What the task asks:
Print the records below verbatim.

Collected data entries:
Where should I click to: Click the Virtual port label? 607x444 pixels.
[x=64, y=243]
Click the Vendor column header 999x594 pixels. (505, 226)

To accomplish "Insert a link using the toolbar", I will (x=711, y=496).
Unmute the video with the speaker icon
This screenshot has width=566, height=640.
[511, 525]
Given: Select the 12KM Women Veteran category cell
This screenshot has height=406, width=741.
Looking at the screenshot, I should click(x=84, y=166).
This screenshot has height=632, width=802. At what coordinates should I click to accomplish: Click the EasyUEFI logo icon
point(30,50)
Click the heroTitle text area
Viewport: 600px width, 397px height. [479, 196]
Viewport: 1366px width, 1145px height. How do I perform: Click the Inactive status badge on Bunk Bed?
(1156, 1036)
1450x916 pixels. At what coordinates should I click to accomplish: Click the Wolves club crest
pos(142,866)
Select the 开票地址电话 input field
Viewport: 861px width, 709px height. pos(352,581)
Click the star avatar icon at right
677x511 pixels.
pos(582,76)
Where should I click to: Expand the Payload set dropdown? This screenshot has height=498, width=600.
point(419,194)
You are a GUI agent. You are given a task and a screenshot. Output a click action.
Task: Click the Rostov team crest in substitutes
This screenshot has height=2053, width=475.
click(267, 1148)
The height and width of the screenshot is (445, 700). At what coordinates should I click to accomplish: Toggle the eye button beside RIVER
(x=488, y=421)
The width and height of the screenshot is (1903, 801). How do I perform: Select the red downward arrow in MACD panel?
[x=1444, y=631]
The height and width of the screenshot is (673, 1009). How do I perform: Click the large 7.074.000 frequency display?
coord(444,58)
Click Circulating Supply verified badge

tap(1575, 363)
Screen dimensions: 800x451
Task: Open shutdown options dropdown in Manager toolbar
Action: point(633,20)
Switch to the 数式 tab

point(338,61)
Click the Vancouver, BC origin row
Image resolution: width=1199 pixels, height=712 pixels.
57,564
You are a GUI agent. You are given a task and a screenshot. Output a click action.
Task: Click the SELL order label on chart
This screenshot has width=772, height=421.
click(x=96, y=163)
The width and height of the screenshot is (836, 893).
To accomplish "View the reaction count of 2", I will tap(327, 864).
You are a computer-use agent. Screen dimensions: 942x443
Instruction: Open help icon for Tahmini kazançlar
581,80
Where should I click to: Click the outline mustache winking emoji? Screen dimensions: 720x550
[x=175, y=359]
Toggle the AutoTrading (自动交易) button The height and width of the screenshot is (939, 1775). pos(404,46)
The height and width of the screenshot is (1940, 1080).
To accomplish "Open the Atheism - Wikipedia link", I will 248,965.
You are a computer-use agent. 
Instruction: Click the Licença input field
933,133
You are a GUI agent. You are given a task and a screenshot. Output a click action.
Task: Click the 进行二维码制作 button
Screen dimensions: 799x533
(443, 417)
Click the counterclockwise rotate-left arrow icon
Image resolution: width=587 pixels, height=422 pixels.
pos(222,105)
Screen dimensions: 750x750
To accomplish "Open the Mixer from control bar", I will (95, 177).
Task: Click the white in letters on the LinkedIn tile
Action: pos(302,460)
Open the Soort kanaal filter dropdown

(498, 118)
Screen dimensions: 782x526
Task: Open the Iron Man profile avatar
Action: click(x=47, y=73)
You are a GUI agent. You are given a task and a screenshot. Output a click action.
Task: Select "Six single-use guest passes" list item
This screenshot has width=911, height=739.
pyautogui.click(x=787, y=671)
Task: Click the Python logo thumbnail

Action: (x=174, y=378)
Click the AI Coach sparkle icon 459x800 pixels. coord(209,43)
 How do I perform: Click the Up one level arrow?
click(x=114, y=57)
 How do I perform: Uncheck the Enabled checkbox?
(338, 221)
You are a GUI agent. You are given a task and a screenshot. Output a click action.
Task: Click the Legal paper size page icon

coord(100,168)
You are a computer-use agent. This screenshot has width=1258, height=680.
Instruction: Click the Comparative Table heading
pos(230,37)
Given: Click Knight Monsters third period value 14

Answer section:
Where should I click to: Click the Virtual port label? 607x444 pixels.
[x=64, y=243]
Click the Vendor column header 999x594 pixels. (505, 226)

To accomplish "Insert a link using the toolbar", I will (x=711, y=496).
Unmute the video with the speaker icon
This screenshot has width=566, height=640.
[511, 525]
Given: Select the 12KM Women Veteran category cell
This screenshot has height=406, width=741.
Looking at the screenshot, I should click(x=84, y=166).
This screenshot has height=632, width=802. At what coordinates should I click to accomplish: Click the EasyUEFI logo icon
point(30,50)
Click the heroTitle text area
Viewport: 600px width, 397px height. [479, 196]
Viewport: 1366px width, 1145px height. How do I perform: Click the Inactive status badge on Bunk Bed?
(1156, 1036)
1450x916 pixels. At what coordinates should I click to accomplish: Click the Wolves club crest
pos(142,866)
Select the 开票地址电话 input field
Viewport: 861px width, 709px height. pos(352,581)
Click the star avatar icon at right
677x511 pixels.
pos(582,76)
Where should I click to: Expand the Payload set dropdown? This screenshot has height=498, width=600.
point(419,194)
You are a GUI agent. You are given a task and a screenshot. Output a click action.
Task: Click the Rostov team crest in substitutes
This screenshot has height=2053, width=475.
click(267, 1148)
The height and width of the screenshot is (445, 700). At what coordinates should I click to accomplish: Toggle the eye button beside RIVER
(x=488, y=421)
The width and height of the screenshot is (1903, 801). How do I perform: Select the red downward arrow in MACD panel?
[x=1444, y=631]
The height and width of the screenshot is (673, 1009). How do I perform: Click the large 7.074.000 frequency display?
coord(444,58)
Click Circulating Supply verified badge

tap(1575, 363)
Screen dimensions: 800x451
Task: Open shutdown options dropdown in Manager toolbar
Action: point(633,20)
Switch to the 数式 tab

point(338,61)
Click the Vancouver, BC origin row
Image resolution: width=1199 pixels, height=712 pixels.
57,564
You are a GUI agent. You are given a task and a screenshot. Output a click action.
Task: Click the SELL order label on chart
This screenshot has width=772, height=421.
click(x=96, y=163)
The width and height of the screenshot is (836, 893).
To accomplish "View the reaction count of 2", I will tap(327, 864).
You are a computer-use agent. Screen dimensions: 942x443
Instruction: Open help icon for Tahmini kazançlar
581,80
Where should I click to: Click the outline mustache winking emoji? Screen dimensions: 720x550
[x=175, y=359]
Toggle the AutoTrading (自动交易) button The height and width of the screenshot is (939, 1775). pos(404,46)
The height and width of the screenshot is (1940, 1080).
To accomplish "Open the Atheism - Wikipedia link", I will 248,965.
You are a computer-use agent. 
Instruction: Click the Licença input field
933,133
You are a GUI agent. You are given a task and a screenshot. Output a click action.
Task: Click the 进行二维码制作 button
Screen dimensions: 799x533
(443, 417)
Click the counterclockwise rotate-left arrow icon
Image resolution: width=587 pixels, height=422 pixels.
pos(222,105)
Screen dimensions: 750x750
To accomplish "Open the Mixer from control bar", I will (95, 177).
Task: Click the white in letters on the LinkedIn tile
Action: pos(302,460)
Open the Soort kanaal filter dropdown

(498, 118)
Screen dimensions: 782x526
Task: Open the Iron Man profile avatar
Action: click(x=47, y=73)
You are a GUI agent. You are given a task and a screenshot. Output a click action.
Task: Select "Six single-use guest passes" list item
This screenshot has width=911, height=739.
pyautogui.click(x=787, y=671)
Task: Click the Python logo thumbnail

Action: (x=174, y=378)
Click the AI Coach sparkle icon 459x800 pixels. coord(209,43)
 How do I perform: Click the Up one level arrow?
click(x=114, y=57)
 How do I perform: Uncheck the Enabled checkbox?
(338, 221)
You are a GUI agent. You are given a task and a screenshot. Output a click action.
Task: Click the Legal paper size page icon

coord(100,168)
You are a computer-use agent. This screenshot has width=1258, height=680.
Instruction: Click the Comparative Table heading
pos(230,37)
Given: Click Knight Monsters third period value 14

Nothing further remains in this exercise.